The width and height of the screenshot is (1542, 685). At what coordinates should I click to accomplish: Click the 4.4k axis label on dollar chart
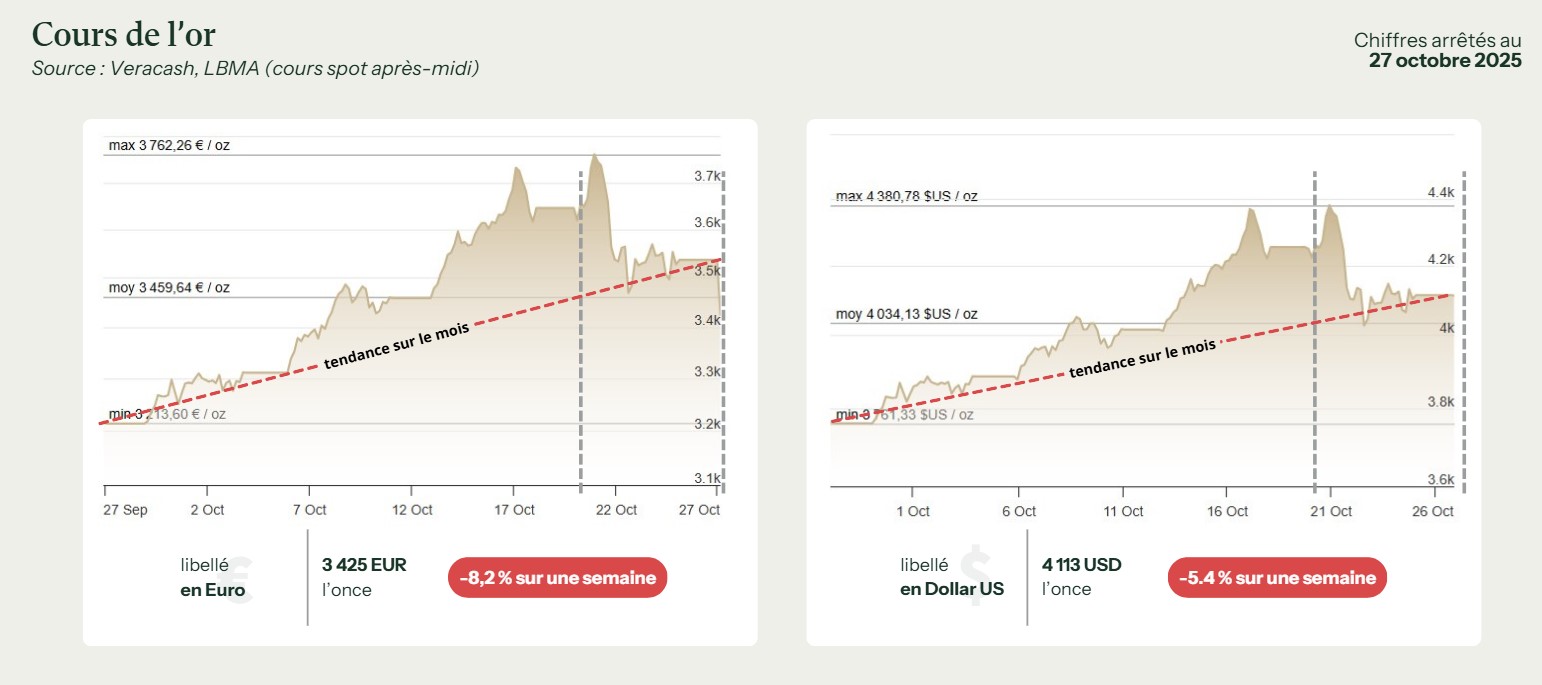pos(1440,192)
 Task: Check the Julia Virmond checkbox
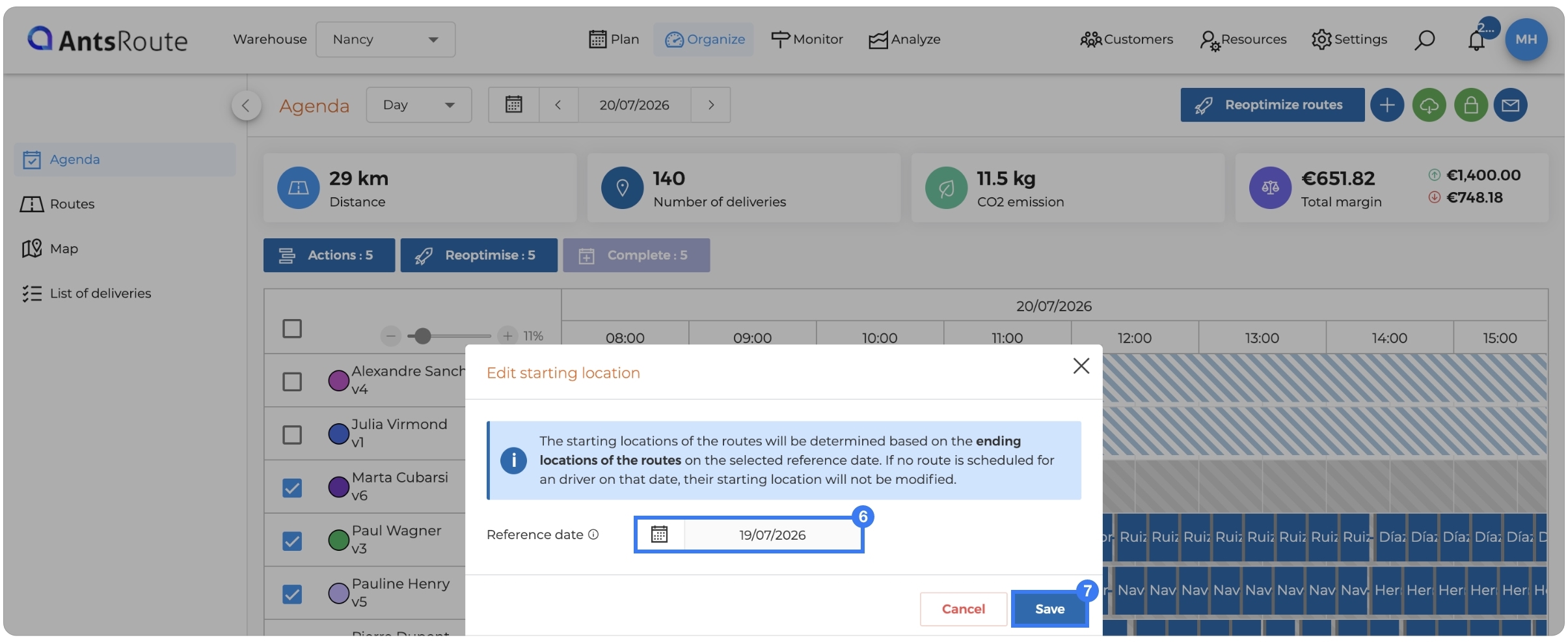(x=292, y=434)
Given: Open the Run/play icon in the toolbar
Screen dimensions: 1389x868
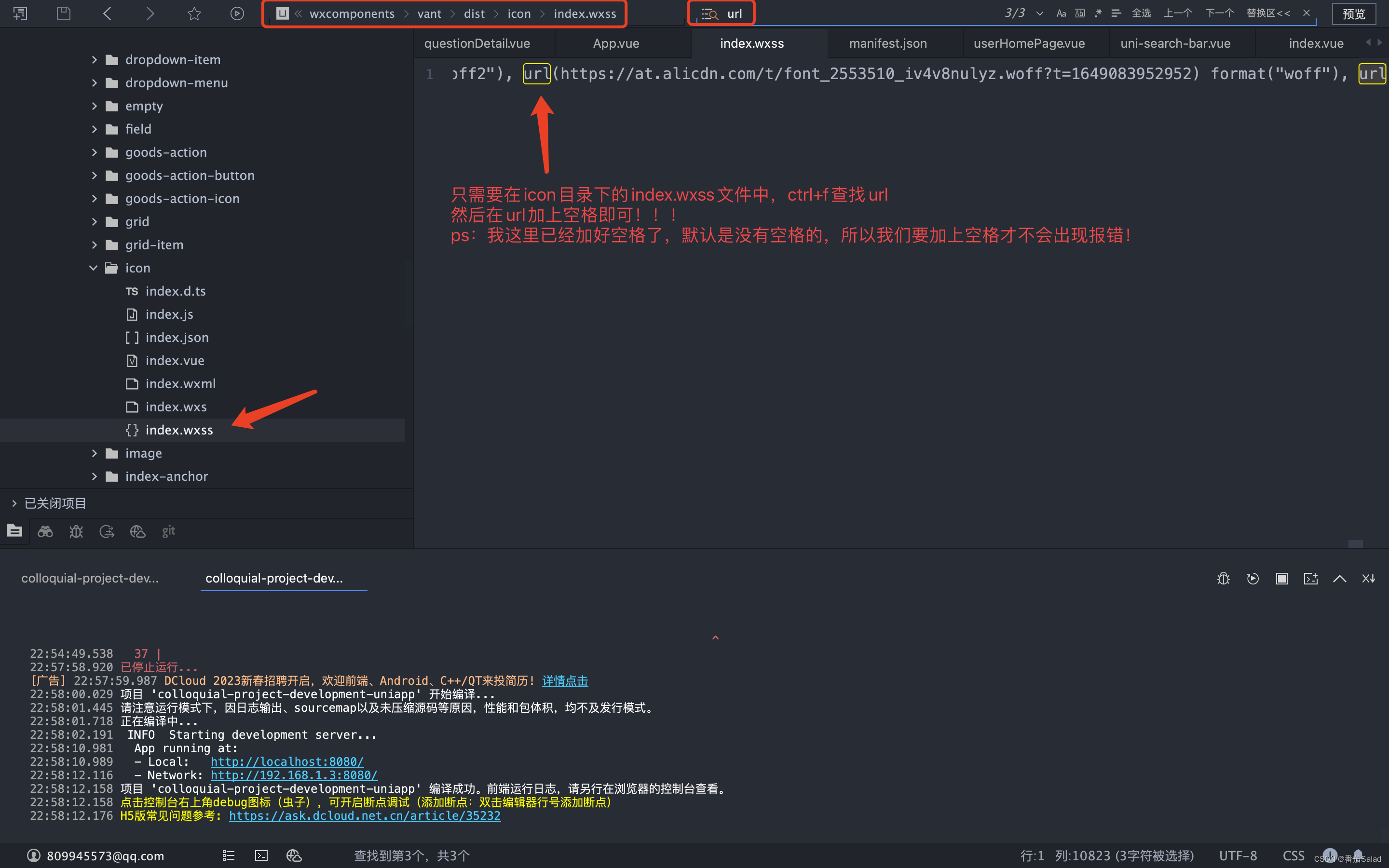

********

__What you need to do__
Repeat the records word for word from the very beginning through the line that contains "(x=292, y=434)", and leave the pictures out.

__Answer to this task__
The width and height of the screenshot is (1542, 685). At what coordinates should I click to accomplish: Click the 4.4k axis label on dollar chart
pos(1440,192)
 Task: Check the Julia Virmond checkbox
(x=292, y=434)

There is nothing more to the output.